CUSTOMISED
Expert-led training for your team
Dismiss
Top 10 Pain Points for Data Scientists

20 May 2022

Top 10 Pain Points for Data Scientists working in the real world

- Access to relevant data

Relevant data may not be directly available to the analyst (may need org permission, support infrastructure in place, different process for "one off" access vs. need to regularly refresh data)

 

- Data availability

Relevant data may still need to be identified and collected (same as above re. need for infrastructure in place before starting with the analysis job)

 

- Data Integration

Data from different sources need to be integrated into a normalised form, specific issues like record merge, record deduplication, missing attributes need to be tackled.
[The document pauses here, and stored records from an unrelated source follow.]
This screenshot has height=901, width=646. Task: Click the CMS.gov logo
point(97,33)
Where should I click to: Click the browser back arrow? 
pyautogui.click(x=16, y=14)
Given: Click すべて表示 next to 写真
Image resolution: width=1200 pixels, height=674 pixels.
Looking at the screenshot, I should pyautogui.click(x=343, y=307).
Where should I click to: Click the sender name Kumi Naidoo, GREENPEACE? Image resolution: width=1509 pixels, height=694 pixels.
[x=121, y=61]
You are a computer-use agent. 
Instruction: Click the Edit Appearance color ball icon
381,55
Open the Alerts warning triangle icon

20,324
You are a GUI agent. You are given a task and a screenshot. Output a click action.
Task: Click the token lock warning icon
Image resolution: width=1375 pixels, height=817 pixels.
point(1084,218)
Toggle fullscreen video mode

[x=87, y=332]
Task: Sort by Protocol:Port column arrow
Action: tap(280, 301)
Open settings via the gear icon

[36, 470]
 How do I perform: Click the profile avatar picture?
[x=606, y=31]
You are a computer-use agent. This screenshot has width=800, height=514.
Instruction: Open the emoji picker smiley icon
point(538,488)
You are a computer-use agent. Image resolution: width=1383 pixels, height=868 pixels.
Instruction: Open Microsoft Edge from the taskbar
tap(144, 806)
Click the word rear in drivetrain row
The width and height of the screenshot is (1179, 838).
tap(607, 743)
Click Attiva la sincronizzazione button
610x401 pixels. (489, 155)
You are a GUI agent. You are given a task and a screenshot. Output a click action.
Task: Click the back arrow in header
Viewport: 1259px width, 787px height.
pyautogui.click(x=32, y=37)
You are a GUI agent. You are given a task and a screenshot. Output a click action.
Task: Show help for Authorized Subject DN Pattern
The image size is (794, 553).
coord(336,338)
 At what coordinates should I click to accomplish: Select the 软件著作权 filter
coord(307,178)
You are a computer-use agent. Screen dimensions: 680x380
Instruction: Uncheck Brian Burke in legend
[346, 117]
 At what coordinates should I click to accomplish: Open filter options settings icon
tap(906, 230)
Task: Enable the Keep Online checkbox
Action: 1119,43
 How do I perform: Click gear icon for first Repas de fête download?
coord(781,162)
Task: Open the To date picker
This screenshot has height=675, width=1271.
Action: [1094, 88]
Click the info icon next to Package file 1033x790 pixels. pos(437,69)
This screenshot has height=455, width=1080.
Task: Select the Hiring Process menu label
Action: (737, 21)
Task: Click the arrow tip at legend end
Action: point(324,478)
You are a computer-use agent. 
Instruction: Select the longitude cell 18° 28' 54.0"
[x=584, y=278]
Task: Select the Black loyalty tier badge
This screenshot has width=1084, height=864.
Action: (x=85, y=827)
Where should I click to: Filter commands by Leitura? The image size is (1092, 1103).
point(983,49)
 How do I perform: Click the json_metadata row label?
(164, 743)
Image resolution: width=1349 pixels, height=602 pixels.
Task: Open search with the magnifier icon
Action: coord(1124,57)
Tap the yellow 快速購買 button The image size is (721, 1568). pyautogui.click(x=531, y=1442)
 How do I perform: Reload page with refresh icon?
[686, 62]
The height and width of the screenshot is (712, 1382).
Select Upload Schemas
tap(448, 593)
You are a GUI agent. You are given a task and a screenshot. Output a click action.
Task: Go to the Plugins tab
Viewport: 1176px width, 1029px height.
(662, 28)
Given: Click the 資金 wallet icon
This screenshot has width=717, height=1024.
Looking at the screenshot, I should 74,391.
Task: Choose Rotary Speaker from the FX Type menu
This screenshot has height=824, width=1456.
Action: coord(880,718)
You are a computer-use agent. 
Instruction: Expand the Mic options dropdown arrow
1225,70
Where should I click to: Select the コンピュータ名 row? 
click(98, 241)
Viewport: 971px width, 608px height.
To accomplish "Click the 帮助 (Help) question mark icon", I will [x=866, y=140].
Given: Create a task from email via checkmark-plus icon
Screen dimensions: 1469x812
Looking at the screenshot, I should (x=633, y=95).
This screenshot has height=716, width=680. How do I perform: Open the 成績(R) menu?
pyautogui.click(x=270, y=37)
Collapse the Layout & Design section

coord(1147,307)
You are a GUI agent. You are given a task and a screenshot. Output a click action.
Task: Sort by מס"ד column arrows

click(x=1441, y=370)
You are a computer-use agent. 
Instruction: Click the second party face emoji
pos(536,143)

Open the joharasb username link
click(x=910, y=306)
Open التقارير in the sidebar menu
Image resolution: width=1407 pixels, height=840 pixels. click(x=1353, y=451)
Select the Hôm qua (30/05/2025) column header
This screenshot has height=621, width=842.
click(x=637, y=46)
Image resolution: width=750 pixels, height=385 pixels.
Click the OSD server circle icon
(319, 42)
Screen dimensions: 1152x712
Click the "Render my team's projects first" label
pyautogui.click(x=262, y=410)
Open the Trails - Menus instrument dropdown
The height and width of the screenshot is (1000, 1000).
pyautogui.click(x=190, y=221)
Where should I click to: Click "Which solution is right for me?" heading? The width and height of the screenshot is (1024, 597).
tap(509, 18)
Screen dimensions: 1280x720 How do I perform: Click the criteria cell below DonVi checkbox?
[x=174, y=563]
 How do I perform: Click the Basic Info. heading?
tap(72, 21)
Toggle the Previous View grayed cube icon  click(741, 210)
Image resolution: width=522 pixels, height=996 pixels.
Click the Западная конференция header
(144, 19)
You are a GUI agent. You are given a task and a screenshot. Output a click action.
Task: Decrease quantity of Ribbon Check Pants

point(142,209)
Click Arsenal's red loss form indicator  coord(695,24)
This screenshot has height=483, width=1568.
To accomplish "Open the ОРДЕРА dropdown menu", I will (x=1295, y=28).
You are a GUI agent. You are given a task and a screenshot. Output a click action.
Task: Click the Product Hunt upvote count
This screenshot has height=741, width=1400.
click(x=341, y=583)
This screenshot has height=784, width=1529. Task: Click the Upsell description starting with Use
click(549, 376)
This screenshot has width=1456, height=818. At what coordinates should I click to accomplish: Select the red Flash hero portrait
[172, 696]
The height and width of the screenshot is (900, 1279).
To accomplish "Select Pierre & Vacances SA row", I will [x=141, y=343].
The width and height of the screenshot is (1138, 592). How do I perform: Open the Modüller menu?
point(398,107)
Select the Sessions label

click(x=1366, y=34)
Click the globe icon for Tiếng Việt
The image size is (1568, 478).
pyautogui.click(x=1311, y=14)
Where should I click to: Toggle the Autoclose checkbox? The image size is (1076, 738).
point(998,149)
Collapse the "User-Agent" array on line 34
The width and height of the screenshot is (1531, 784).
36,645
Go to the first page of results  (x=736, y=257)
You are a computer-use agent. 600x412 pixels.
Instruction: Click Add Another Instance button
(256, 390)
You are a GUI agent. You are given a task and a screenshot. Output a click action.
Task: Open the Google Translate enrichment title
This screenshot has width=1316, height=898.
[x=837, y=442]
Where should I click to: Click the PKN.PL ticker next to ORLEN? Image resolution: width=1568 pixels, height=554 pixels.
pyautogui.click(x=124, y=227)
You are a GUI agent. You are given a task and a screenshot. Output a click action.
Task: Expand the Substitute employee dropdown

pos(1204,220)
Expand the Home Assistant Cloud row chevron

Lack of documentation on schema (e.g. is "customer ID" from database A the same as "customer code" from database B?)

 

- Data Siloes

Following org siloes, data may be grouped and accessible by one department (or team, or business unit) but isolated from the rest of the org

 

- Data scientist as a vanity title

When you're hired as "data scientist" but the job is good old BI reporting

 

- Unrealistic expectations

Companies want a data scientist (because they've heard data science is

cool) and they expect one person to cover multiple roles (data engineer, backend engineer, dba, analyst, scientist and everything in between)

 

- Leadership has no data science experience (see above)

 

- No infrustructure or support in place

Your first data science hire should be a data engineer, not a data scientist

 

- Working with uncertainty

(Also the fun part of the job) Research tasks can be more difficult to estimate and time-box, especially in high-risk high-reward R&D efforts.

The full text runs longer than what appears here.